S’ils veulent gagner dès la manche de Nove Mesto, le staff et les sponsors sont prêts à leur offrir le support nécessaire.
En fin de compte, c’est un peu la logique commune pour les quatre pilotes : ils sont déjà très performants et prometteurs, mais ils désirent tous passer le cap et confirmer. Ça conclut aussi l’esprit sur lequel est basé le team : partir sur quelque chose de solide et en même temps de prometteur. Et c’est une relation solide à double sens, je veux dire par là que ce côté prometteur qu’offre l’effectif, il se retrouve dans le sens contraire dans l’investissement de la part des sponsors. Ils permettent aux coureurs de progresser sans avoir besoin de faire de changements, s’ils veulent gagner dès la manche de Nove Mesto, le staff et les sponsors sont prêts à leur offrir le support nécessaire.
On s’imagine à quel point monter une équipe n’est déjà pas simple en temps normal, mais en plus avec l’arrivée de Discovery au sein du cross-country cette année, comment ça s’est passé ? Tu estimes que c’est une bonne chose que ça soit arrivé maintenant ?
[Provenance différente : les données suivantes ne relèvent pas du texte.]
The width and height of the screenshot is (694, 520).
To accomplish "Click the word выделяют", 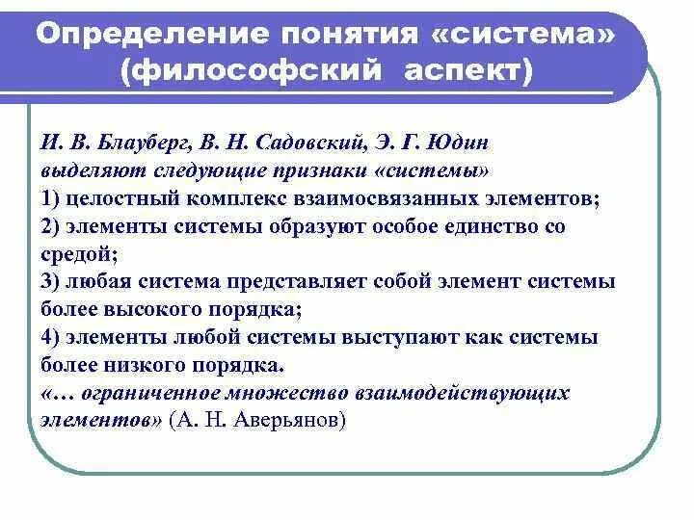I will click(x=86, y=172).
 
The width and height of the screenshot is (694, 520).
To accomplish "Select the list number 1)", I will click(x=52, y=199).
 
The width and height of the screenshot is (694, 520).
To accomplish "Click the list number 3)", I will click(x=52, y=282).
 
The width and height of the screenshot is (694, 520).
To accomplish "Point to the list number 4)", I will click(x=52, y=338).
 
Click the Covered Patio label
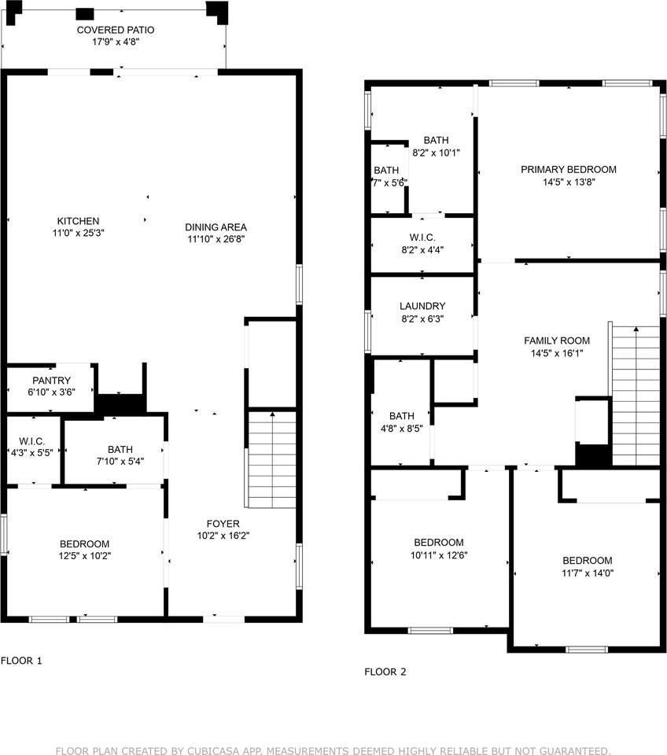pyautogui.click(x=116, y=30)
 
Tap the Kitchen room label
pyautogui.click(x=78, y=221)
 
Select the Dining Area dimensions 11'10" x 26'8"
pyautogui.click(x=216, y=239)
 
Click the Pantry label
pyautogui.click(x=52, y=381)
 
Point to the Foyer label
pyautogui.click(x=223, y=524)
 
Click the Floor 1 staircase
pyautogui.click(x=271, y=459)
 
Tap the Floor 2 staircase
pyautogui.click(x=636, y=396)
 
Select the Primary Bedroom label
pyautogui.click(x=569, y=170)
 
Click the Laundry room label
pyautogui.click(x=422, y=306)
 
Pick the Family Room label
pyautogui.click(x=557, y=341)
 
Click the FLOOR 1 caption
pyautogui.click(x=21, y=661)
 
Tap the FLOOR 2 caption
pyautogui.click(x=385, y=672)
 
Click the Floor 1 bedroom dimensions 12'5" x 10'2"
pyautogui.click(x=85, y=556)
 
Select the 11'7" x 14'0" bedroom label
pyautogui.click(x=588, y=567)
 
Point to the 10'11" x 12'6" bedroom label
pyautogui.click(x=439, y=548)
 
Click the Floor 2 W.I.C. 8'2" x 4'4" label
pyautogui.click(x=422, y=244)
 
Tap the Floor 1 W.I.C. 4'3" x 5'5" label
pyautogui.click(x=32, y=447)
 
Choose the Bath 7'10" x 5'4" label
pyautogui.click(x=120, y=455)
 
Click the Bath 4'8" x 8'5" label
pyautogui.click(x=402, y=422)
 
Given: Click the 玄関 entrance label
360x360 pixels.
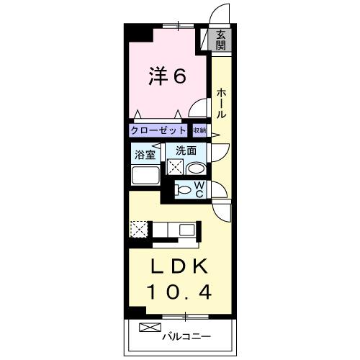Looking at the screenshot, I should click(x=221, y=40).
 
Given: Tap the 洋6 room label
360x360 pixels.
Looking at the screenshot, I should click(x=168, y=76).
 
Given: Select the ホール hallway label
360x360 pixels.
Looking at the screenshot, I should click(x=221, y=103).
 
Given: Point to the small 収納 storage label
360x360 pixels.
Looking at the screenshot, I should click(x=199, y=130).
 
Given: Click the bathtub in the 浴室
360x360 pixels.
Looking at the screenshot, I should click(x=146, y=176).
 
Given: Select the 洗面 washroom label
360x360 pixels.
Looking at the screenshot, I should click(x=186, y=151).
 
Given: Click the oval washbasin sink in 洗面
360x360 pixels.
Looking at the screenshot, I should click(x=194, y=168).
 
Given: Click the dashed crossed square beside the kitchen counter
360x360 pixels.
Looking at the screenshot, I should click(x=138, y=229).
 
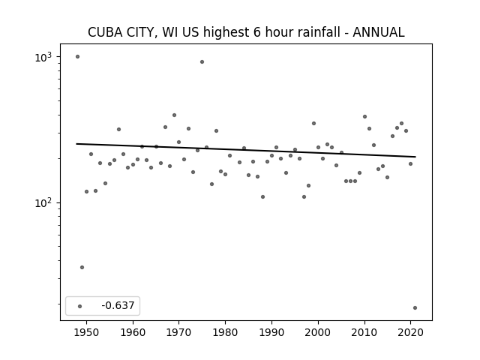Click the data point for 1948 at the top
[x=77, y=57]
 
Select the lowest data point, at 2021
[x=415, y=308]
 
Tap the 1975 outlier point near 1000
[x=202, y=62]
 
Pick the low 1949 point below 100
[x=82, y=267]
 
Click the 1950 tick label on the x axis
[x=87, y=332]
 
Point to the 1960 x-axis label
[x=133, y=332]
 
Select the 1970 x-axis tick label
[x=179, y=332]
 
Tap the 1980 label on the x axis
[x=225, y=332]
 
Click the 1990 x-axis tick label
[x=272, y=332]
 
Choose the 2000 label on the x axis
[x=318, y=332]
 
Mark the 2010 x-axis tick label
[x=364, y=332]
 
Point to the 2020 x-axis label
[x=410, y=332]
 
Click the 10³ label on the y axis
[x=44, y=57]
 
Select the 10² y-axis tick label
[x=44, y=203]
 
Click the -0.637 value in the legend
[x=118, y=305]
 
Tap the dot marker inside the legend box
[x=80, y=306]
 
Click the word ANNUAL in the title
[x=379, y=32]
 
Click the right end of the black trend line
[x=416, y=157]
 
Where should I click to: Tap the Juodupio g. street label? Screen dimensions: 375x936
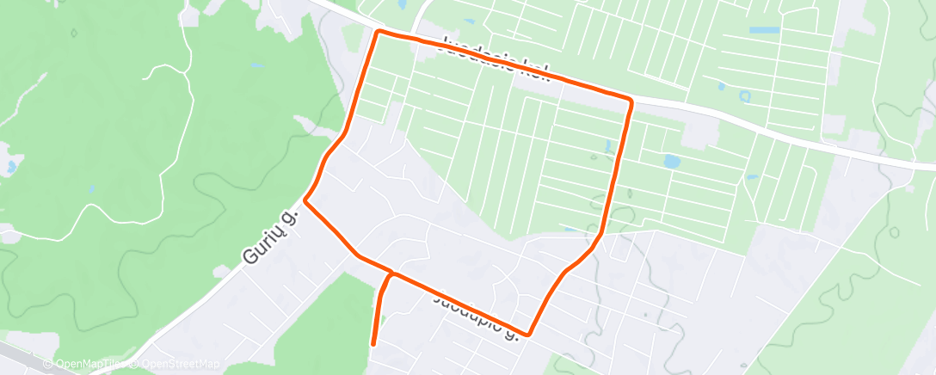[x=476, y=315]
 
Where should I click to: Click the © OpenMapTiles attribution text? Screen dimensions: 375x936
[x=87, y=364]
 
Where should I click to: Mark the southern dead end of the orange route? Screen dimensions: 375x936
[x=373, y=344]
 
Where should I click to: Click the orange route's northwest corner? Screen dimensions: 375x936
[x=378, y=32]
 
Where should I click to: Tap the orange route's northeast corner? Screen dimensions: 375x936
[x=631, y=101]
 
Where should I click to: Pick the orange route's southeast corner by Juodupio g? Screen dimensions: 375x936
[x=528, y=334]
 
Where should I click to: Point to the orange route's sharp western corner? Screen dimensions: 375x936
[x=305, y=203]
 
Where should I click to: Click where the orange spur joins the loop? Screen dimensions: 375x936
[x=392, y=274]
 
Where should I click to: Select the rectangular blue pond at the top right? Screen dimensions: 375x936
[x=764, y=30]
Je pense que pour décider de monter une équipe, il faut une sorte d’optimisme… Pour nous, la décision de mettre en place le team s’est faite tardivement donc on partait en connaissance de cause quant à ces changements vis-à-vis de Discovery. Bon, il y a toujours des choses qui n’ont pas encore été communiquées et qui semblent pourtant importantes mais bon… Je pense par exemple au niveau de la diffusion avec les acheteurs des droits.
En tout cas, je crois que le VTT va continuer à se globaliser et à s’internationaliser. Ça nous semble être une opportunité pour mettre en avant notre sport et le partager au mieux.
Tu as partagé beaucoup de choses au sein de tes anciens teams : les titres de Julie Bresset, les victoires de Victor Koretzky… Est-ce qu’on peut parler de fin d’une ère ou est-ce que cette nouvelle équipe, c’est juste la continuité pour toi ?
Je pencherai pour la continuité. J’ai toujours bossé dans un team privé et cette année marque la séparation avec certaines personnes. Ça a aussi été dur de ne plus pouvoir travailler avec KMC, qui a joué un grand rôle dans le développement de l’équipe ces dernières années. Mais je retrouve une certaine continuité, notamment avec Orbea, mais aussi avec les 2 deux coureurs qui me suivent ou encore avec le staff. Ma forme de travail traduit également une certaine continuité, je garde ce côté sportif/performance.
Là où l’on retrouve de la nouveauté, c’est grâce au passage sous forme de team usine que ce soit niveau matériel, ou du côté de la communication où l’on va pouvoir bénéficier de la force de frappe d’Orbea.
Qu’est-ce qui te fait rêver maintenant, avec cette nouvelle équipe ?
Le but de l’équipe est évidemment de progresser d’un cran avec les athlètes. Je pourrai être satisfait s’il s’avère que j’ai construit un team qui tient la route, d’avoir mis en place une entité qui apporte à Orbea, aux sponsors, mais aussi qui permet l’épanouissement des athlètes et du staff. Mon souhait est que ça se confirme dans les prochaines années, et que le projet soit assez stable pour perdurer quand je ne serai plus là.